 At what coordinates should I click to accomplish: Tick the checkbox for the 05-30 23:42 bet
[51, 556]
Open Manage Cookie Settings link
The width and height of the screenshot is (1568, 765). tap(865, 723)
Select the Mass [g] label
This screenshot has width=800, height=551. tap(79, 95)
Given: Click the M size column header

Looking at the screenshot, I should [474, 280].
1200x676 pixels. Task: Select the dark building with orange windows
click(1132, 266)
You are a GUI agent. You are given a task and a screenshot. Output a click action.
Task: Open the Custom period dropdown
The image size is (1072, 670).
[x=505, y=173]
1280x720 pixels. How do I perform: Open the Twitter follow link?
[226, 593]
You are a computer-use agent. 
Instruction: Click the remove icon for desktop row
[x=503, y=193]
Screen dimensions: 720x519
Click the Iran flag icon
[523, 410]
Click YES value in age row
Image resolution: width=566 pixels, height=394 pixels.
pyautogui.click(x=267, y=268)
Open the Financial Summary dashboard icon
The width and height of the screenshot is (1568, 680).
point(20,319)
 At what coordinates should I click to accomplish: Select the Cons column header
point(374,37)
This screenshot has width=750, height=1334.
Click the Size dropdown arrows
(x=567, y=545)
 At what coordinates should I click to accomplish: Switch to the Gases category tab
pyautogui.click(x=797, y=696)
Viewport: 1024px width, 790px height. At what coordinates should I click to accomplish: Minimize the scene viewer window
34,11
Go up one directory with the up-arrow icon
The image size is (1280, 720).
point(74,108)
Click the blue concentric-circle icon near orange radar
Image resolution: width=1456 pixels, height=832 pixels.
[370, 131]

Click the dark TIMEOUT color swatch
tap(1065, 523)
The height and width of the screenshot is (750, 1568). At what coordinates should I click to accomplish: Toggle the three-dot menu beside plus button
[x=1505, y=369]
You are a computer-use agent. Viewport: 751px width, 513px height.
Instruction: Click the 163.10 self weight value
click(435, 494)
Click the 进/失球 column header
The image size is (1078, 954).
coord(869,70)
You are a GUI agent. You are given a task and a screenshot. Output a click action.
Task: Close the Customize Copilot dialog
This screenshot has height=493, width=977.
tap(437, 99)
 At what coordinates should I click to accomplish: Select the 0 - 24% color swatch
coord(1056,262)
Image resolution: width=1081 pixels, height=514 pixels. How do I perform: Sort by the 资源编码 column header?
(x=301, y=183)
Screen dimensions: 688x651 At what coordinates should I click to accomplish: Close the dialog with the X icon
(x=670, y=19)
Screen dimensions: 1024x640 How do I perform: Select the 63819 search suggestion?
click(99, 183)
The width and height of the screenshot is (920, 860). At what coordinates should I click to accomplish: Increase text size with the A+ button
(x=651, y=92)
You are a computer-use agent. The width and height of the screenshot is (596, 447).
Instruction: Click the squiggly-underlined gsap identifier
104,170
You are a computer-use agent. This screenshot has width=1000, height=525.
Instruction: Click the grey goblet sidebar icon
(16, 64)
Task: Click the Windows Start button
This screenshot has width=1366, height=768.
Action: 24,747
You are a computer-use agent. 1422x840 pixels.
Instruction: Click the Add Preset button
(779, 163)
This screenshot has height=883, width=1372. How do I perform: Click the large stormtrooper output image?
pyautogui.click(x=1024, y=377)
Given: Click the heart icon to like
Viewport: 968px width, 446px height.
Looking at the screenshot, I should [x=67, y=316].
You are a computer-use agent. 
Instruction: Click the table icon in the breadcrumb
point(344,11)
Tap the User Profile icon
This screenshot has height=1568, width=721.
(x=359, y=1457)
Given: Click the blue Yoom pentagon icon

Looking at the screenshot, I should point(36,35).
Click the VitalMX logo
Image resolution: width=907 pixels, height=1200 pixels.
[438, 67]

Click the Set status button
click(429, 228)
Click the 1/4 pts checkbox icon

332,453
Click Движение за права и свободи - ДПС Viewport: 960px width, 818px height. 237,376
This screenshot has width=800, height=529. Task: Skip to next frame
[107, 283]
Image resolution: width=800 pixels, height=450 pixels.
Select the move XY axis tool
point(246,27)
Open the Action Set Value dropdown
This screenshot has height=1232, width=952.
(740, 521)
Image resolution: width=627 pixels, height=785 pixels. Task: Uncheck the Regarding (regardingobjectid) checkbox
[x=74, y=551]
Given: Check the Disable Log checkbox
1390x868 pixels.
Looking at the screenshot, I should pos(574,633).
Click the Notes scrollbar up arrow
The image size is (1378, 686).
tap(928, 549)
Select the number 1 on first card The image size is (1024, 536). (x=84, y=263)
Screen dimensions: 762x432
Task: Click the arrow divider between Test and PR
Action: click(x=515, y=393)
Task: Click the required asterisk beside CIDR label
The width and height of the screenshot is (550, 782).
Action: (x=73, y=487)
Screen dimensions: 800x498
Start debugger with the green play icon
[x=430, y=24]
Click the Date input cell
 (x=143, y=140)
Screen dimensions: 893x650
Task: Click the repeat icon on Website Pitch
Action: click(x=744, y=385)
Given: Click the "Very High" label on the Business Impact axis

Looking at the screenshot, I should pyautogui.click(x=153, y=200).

****

WHAT IS BEING ASKED
Rewrite all of the rows above, swapping "Manage Cookie Settings" for "Cookie Preferences" and leaving everything else as it is.

OUTPUT OF THE TASK
 At what coordinates should I click to accomplish: Tick the checkbox for the 05-30 23:42 bet
[51, 556]
Open Cookie Preferences link
The width and height of the screenshot is (1568, 765). tap(865, 723)
Select the Mass [g] label
This screenshot has width=800, height=551. tap(79, 95)
Given: Click the M size column header

Looking at the screenshot, I should [474, 280].
1200x676 pixels. Task: Select the dark building with orange windows
click(1132, 266)
You are a GUI agent. You are given a task and a screenshot. Output a click action.
Task: Open the Custom period dropdown
The image size is (1072, 670).
[x=505, y=173]
1280x720 pixels. How do I perform: Open the Twitter follow link?
[226, 593]
You are a computer-use agent. 
Instruction: Click the remove icon for desktop row
[x=503, y=193]
Screen dimensions: 720x519
Click the Iran flag icon
[523, 410]
Click YES value in age row
Image resolution: width=566 pixels, height=394 pixels.
pyautogui.click(x=267, y=268)
Open the Financial Summary dashboard icon
The width and height of the screenshot is (1568, 680).
point(20,319)
 At what coordinates should I click to accomplish: Select the Cons column header
point(374,37)
This screenshot has width=750, height=1334.
Click the Size dropdown arrows
(x=567, y=545)
 At what coordinates should I click to accomplish: Switch to the Gases category tab
pyautogui.click(x=797, y=696)
Viewport: 1024px width, 790px height. At what coordinates should I click to accomplish: Minimize the scene viewer window
34,11
Go up one directory with the up-arrow icon
The image size is (1280, 720).
point(74,108)
Click the blue concentric-circle icon near orange radar
Image resolution: width=1456 pixels, height=832 pixels.
[370, 131]

Click the dark TIMEOUT color swatch
tap(1065, 523)
The height and width of the screenshot is (750, 1568). At what coordinates should I click to accomplish: Toggle the three-dot menu beside plus button
[x=1505, y=369]
You are a computer-use agent. Viewport: 751px width, 513px height.
Instruction: Click the 163.10 self weight value
click(435, 494)
Click the 进/失球 column header
The image size is (1078, 954).
coord(869,70)
You are a GUI agent. You are given a task and a screenshot. Output a click action.
Task: Close the Customize Copilot dialog
This screenshot has height=493, width=977.
tap(437, 99)
 At what coordinates should I click to accomplish: Select the 0 - 24% color swatch
coord(1056,262)
Image resolution: width=1081 pixels, height=514 pixels. How do I perform: Sort by the 资源编码 column header?
(x=301, y=183)
Screen dimensions: 688x651 At what coordinates should I click to accomplish: Close the dialog with the X icon
(x=670, y=19)
Screen dimensions: 1024x640 How do I perform: Select the 63819 search suggestion?
click(99, 183)
The width and height of the screenshot is (920, 860). At what coordinates should I click to accomplish: Increase text size with the A+ button
(x=651, y=92)
You are a computer-use agent. The width and height of the screenshot is (596, 447).
Instruction: Click the squiggly-underlined gsap identifier
104,170
You are a computer-use agent. This screenshot has width=1000, height=525.
Instruction: Click the grey goblet sidebar icon
(16, 64)
Task: Click the Windows Start button
This screenshot has width=1366, height=768.
Action: 24,747
You are a computer-use agent. 1422x840 pixels.
Instruction: Click the Add Preset button
(779, 163)
This screenshot has height=883, width=1372. How do I perform: Click the large stormtrooper output image?
pyautogui.click(x=1024, y=377)
Given: Click the heart icon to like
Viewport: 968px width, 446px height.
Looking at the screenshot, I should [x=67, y=316].
You are a computer-use agent. 
Instruction: Click the table icon in the breadcrumb
point(344,11)
Tap the User Profile icon
This screenshot has height=1568, width=721.
(x=359, y=1457)
Given: Click the blue Yoom pentagon icon

Looking at the screenshot, I should point(36,35).
Click the VitalMX logo
Image resolution: width=907 pixels, height=1200 pixels.
[438, 67]

Click the Set status button
click(429, 228)
Click the 1/4 pts checkbox icon

332,453
Click Движение за права и свободи - ДПС Viewport: 960px width, 818px height. 237,376
This screenshot has width=800, height=529. Task: Skip to next frame
[107, 283]
Image resolution: width=800 pixels, height=450 pixels.
Select the move XY axis tool
point(246,27)
Open the Action Set Value dropdown
This screenshot has height=1232, width=952.
(740, 521)
Image resolution: width=627 pixels, height=785 pixels. Task: Uncheck the Regarding (regardingobjectid) checkbox
[x=74, y=551]
Given: Check the Disable Log checkbox
1390x868 pixels.
Looking at the screenshot, I should pos(574,633).
Click the Notes scrollbar up arrow
The image size is (1378, 686).
tap(928, 549)
Select the number 1 on first card The image size is (1024, 536). (x=84, y=263)
Screen dimensions: 762x432
Task: Click the arrow divider between Test and PR
Action: click(x=515, y=393)
Task: Click the required asterisk beside CIDR label
The width and height of the screenshot is (550, 782).
Action: (x=73, y=487)
Screen dimensions: 800x498
Start debugger with the green play icon
[x=430, y=24]
Click the Date input cell
 (x=143, y=140)
Screen dimensions: 893x650
Task: Click the repeat icon on Website Pitch
Action: click(x=744, y=385)
Given: Click the "Very High" label on the Business Impact axis

Looking at the screenshot, I should pyautogui.click(x=153, y=200).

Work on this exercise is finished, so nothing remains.